NewRelic Infra Agent is launching semodule -l over and over again killing the box

I noticed on a new box I just installed the newrelic-infra agent on is running a high load.
I checked htop and hit t to view process tree and the agent keeps running semodule -l and after it exits will restart it again. If i stop newrelic-infra the problem goes away.

New Relic Infrastructure Agent version: 1.0.724

8990 root 20 0 651M 19592 5872 S 0.6 1.9 0:18.72 ├─ /usr/bin/newrelic-infra
9690 root 20 0 29156 3232 1108 R 88.4 0.3 0:04.46 │ ├─ semodule -l
9042 root 20 0 651M 19592 5872 S 0.0 1.9 0:00.02 │ ├─ /usr/bin/newrelic-infra
9034 root 20 0 651M 19592 5872 S 0.0 1.9 0:02.25 │ ├─ /usr/bin/newrelic-infra
9027 root 20 0 651M 19592 5872 S 0.0 1.9 0:03.32 │ ├─ /usr/bin/newrelic-infra
9022 root 20 0 651M 19592 5872 S 0.0 1.9 0:02.10 │ ├─ /usr/bin/newrelic-infra
9021 root 20 0 651M 19592 5872 S 0.0 1.9 0:02.21 │ ├─ /usr/bin/newrelic-infra
9018 root 20 0 651M 19592 5872 S 0.0 1.9 0:02.55 │ ├─ /usr/bin/newrelic-infra

@adam.stracener,

Thank you for making us aware of this. I would like to work with you to determine the cause and see if we can’t get your load reduced. I have opened a ticket sot that we can discuss the details of this host with you.

Please let me know if you have any difficulty accessing the ticket.

Hello,

Any hints on how to solve this?

Thanks,
Seb.

@sebosp

We are tracking this issue and are working on finding the cause and coming up with a long-term fix for it. However, for now, something you could try would be to add this line to your config file, then restart the service:

selinux_interval_sec: 120

After setting this and restarting the service, I would appreciate it if you could monitor htop again and let us know if the behavior is changed at all. This may help other community members in the future in case they also encounter this problem.

Sorry I haven’t replied to this but I stopped using the Infrastructure Agent due to this problem. Just started using it again and still having the issue… but nice to see you have a “fix”.

EDIT: I just tested and same issue the semodule -l process continues to run over and over killing my boxes. Oddly enough it doesn’t happen on every box.

We are very interested in fixing problems that crop up with our products, but it’s difficult to fix a problem if we can’t reproduce it. At this point, we haven’t been able to reproduce this problem on our own systems.

If anyone who is experiencing this problem would be willing to dig into it with us, let me know on this thread and we can open a ticket to try to find what’s causing it, any possible workarounds, and get it reproduced on our own systems so that we can squash it!

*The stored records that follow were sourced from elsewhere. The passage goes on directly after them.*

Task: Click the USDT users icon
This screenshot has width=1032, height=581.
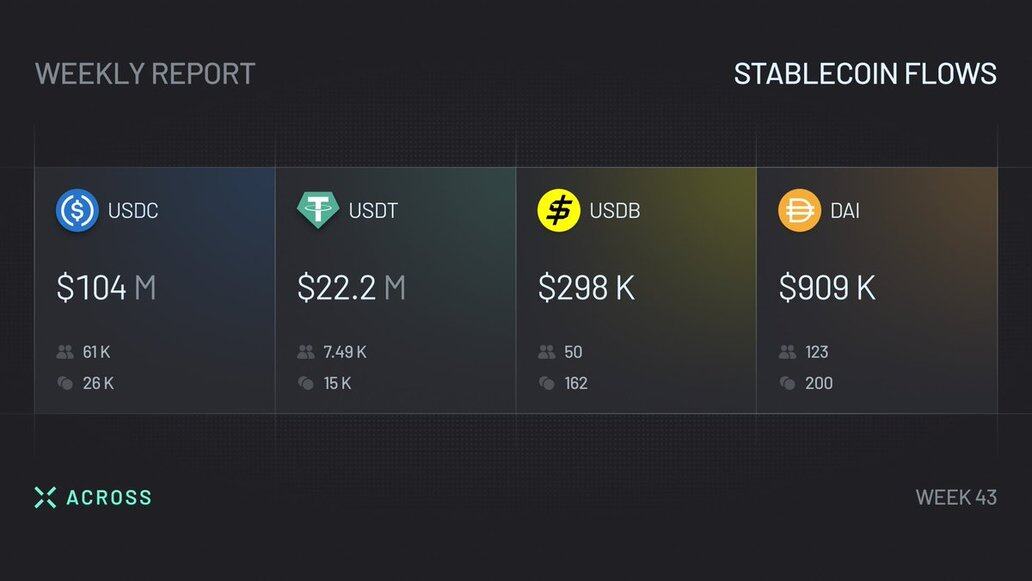Action: [306, 352]
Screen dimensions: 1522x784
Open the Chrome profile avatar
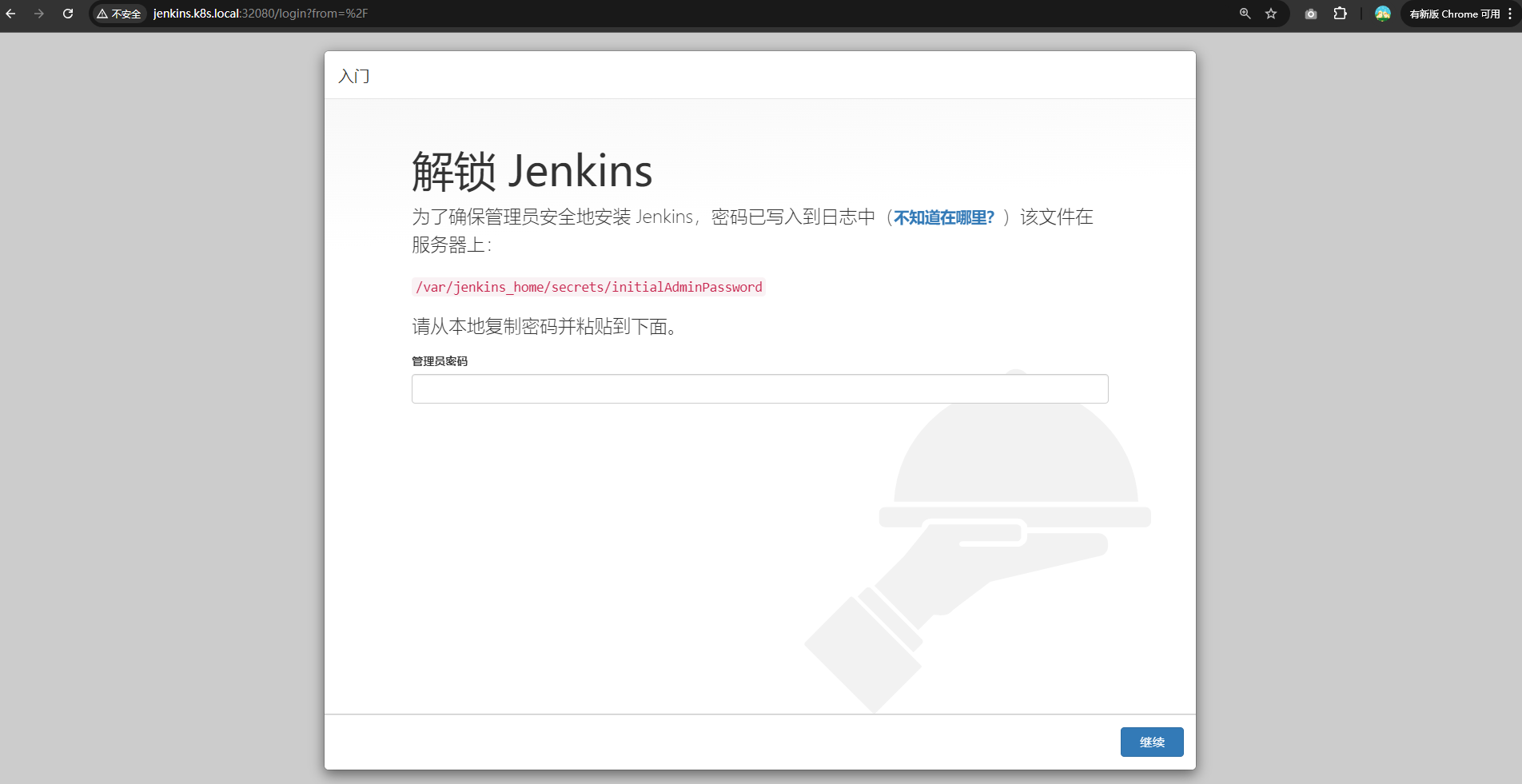[x=1382, y=14]
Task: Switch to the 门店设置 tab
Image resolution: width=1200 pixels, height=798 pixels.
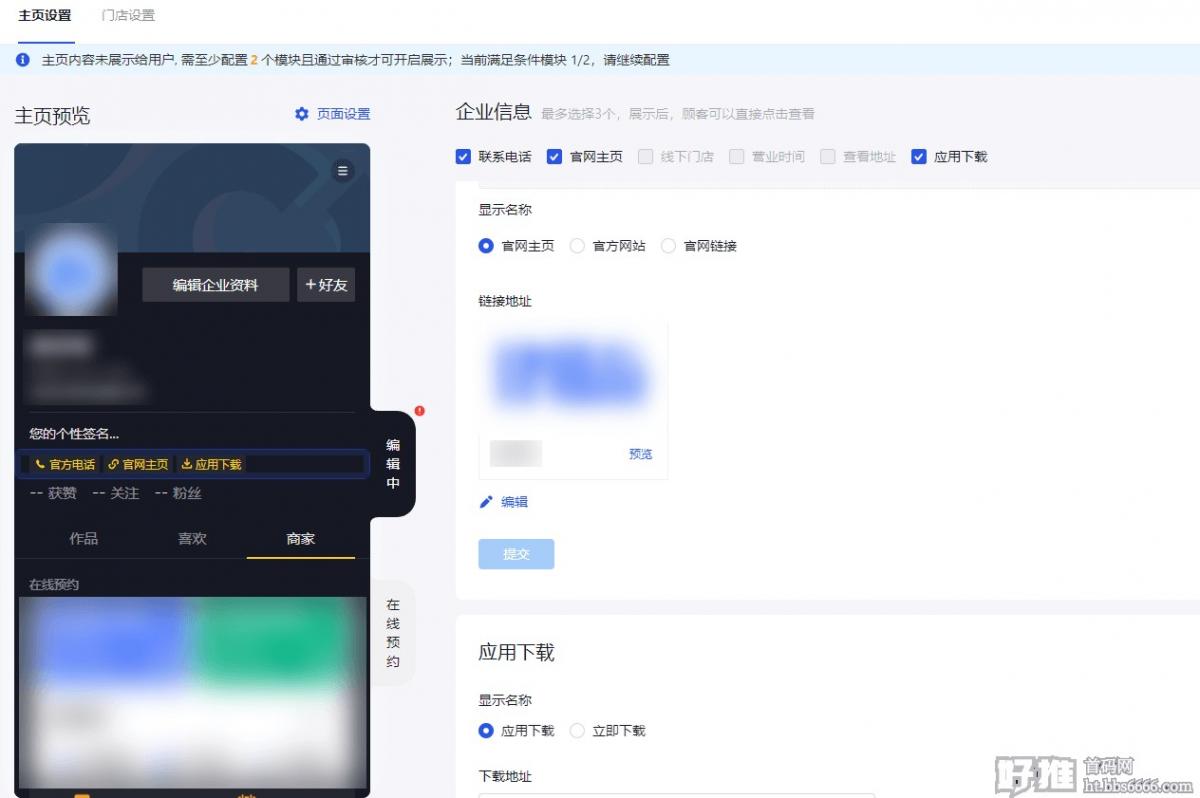Action: (128, 16)
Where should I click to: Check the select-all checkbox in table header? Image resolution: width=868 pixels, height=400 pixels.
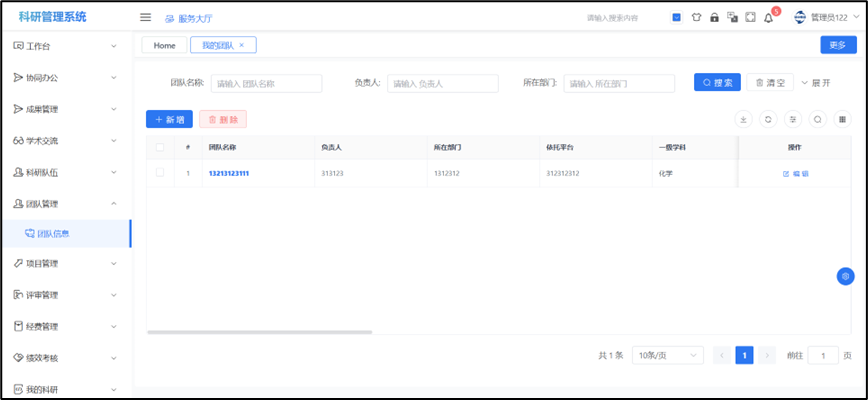(x=160, y=147)
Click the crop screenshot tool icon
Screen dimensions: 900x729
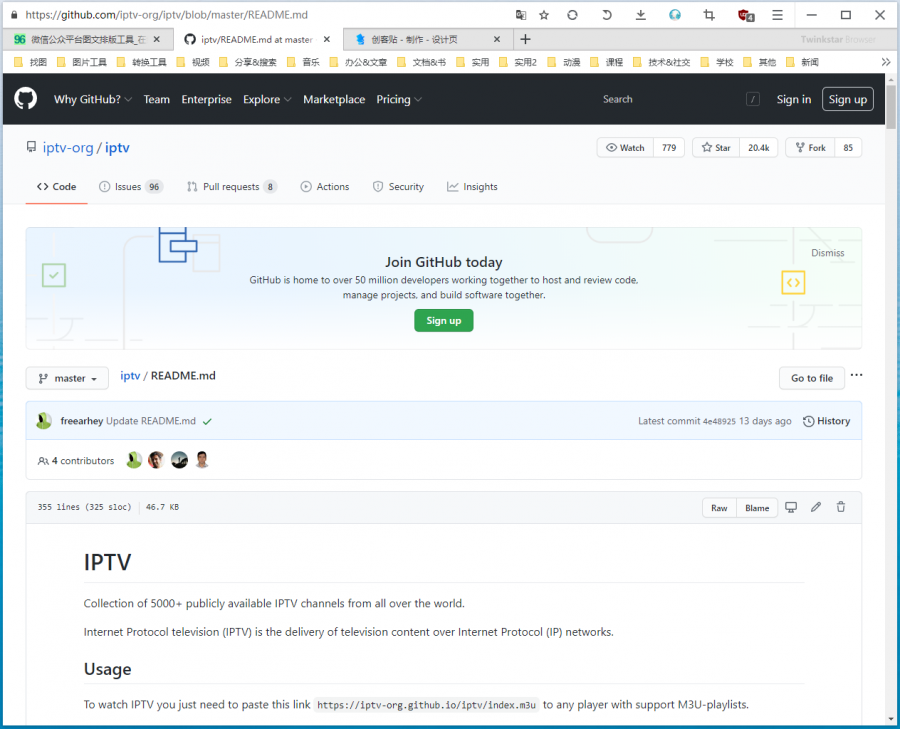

I have not seen the selinux_interval_sec option in the Configuration Docs. Are there other options that are not documented?

@adam.stracener,

There are several config options that are not documented, most of which are used in development and troubleshooting. These config settings generally aren’t shared because they would, in many cases, lead to unsupported configurations for the agent.

Alright so I see what’s going on here.
In /var/db/newrelic-infra/data/config there is a file called selinux-modules.json which of course is a record of all the semodules that are installed. I made a copy of the file, waited until i saw semodule -l get ran, removed a semodule and ran a diff.
diff --brief --side-by-side selinux-modules.json selinux-old and they differed after.

There are a few other files in there that record would boolens are on or off and a few others.
So it seems maybe the default selinux refresh interval is set in a way that can kill smaller boxes.

Any chance you could still share the settings? I like to test and fiddle, of course i know it won’t be supported.
I assume the newrelic-infra agent is not open source?

Thanks for keeping us all updated with your findings so far, @adam.stracener! There isn’t any more we can share at this point besides the options that have already been mentioned above. If there were less risky options that you could experiment with, we would share them.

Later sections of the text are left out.